● **Activity**
Write out exactly the lines below that run from the one containing "Click checkmark beside API access" through the one containing "This screenshot has width=694, height=382.", both included, with no other lines.

● **The input**
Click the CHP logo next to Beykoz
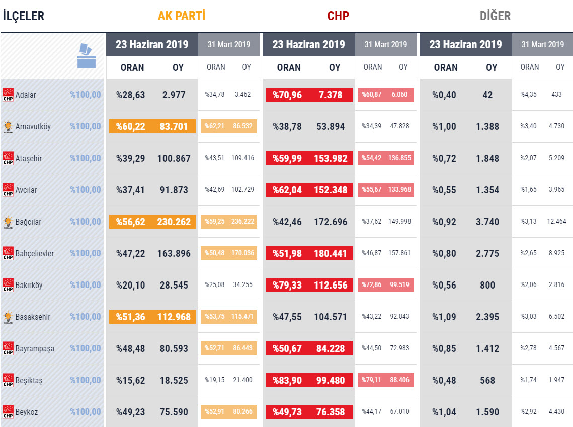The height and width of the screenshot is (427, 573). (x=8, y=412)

* * *

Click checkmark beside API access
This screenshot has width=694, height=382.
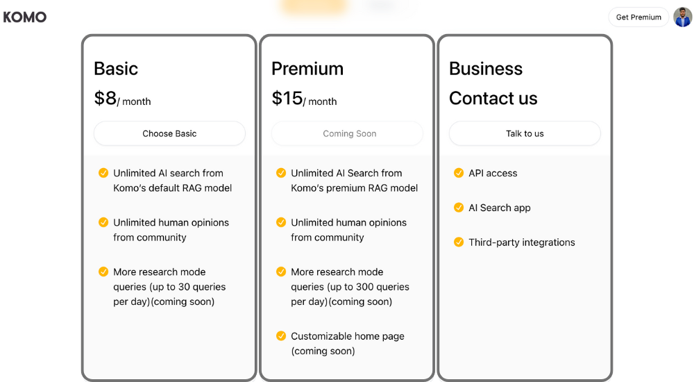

* * *

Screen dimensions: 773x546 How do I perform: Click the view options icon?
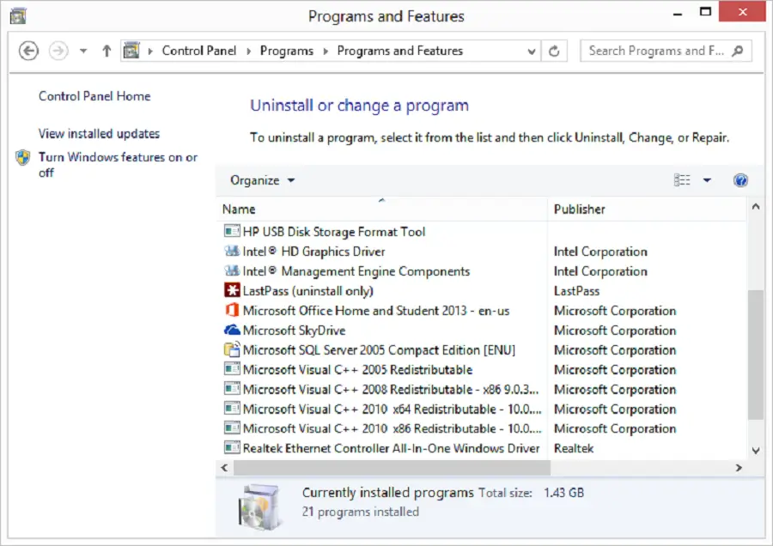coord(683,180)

● **Task solution**
Click checkmark beside API access
This screenshot has width=694, height=382.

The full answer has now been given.